- _WORKING DATA_:
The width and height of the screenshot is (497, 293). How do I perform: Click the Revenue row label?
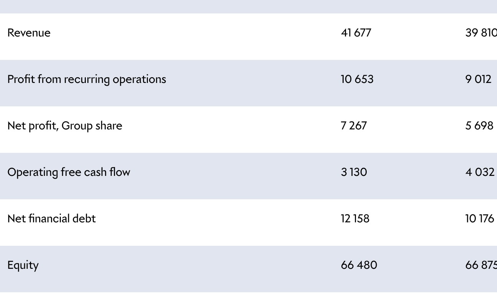coord(29,33)
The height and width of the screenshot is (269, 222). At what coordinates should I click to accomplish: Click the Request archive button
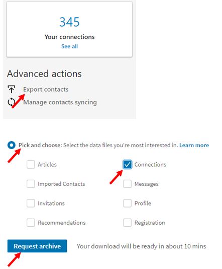pyautogui.click(x=37, y=246)
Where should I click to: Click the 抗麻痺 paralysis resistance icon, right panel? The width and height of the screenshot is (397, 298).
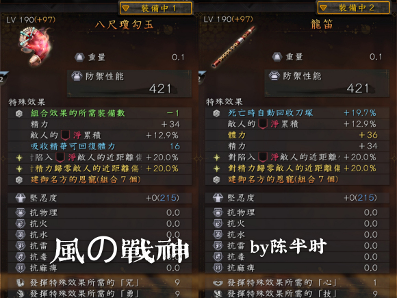pyautogui.click(x=218, y=268)
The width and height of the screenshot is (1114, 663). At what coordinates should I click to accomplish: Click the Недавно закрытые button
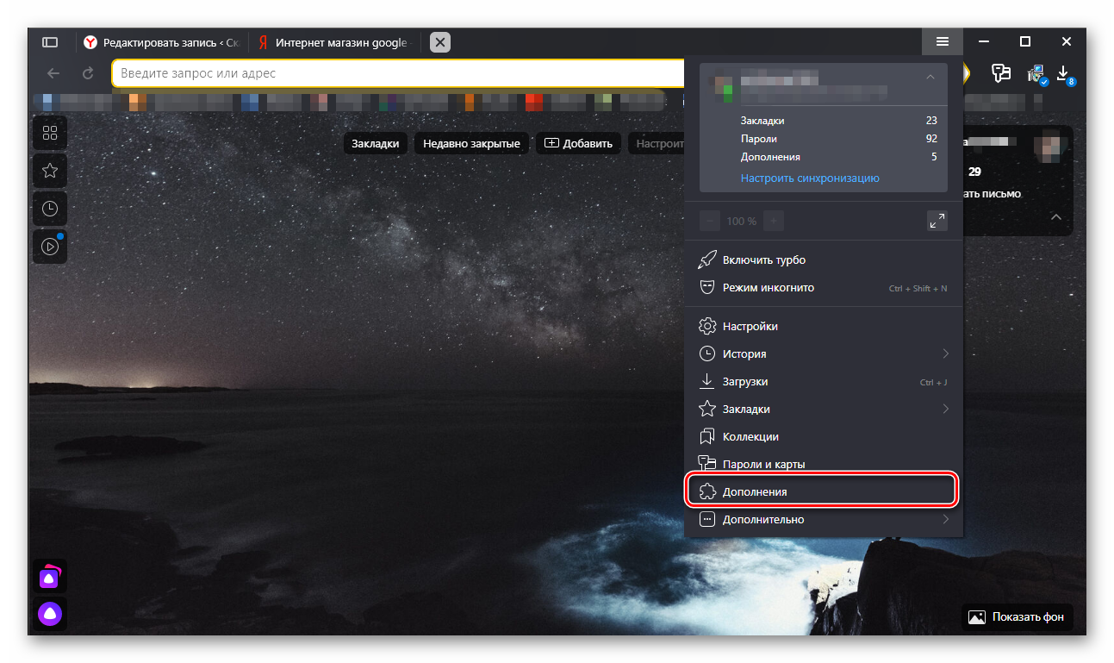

- _WRITTEN EXERCISE_:
From the data above, keep only the lines that contain the word "should", and treat uppercase and lowercase as different.

- _COMPLETE OUTPUT_:
The height and width of the screenshot is (269, 222). At what coordinates should I click to accomplish: Click the Request archive button
Where should I click to: Click the 抗麻痺 paralysis resistance icon, right panel? The width and height of the screenshot is (397, 298).
The width and height of the screenshot is (1114, 663). At what coordinates should I click to accomplish: Click the Недавно закрытые button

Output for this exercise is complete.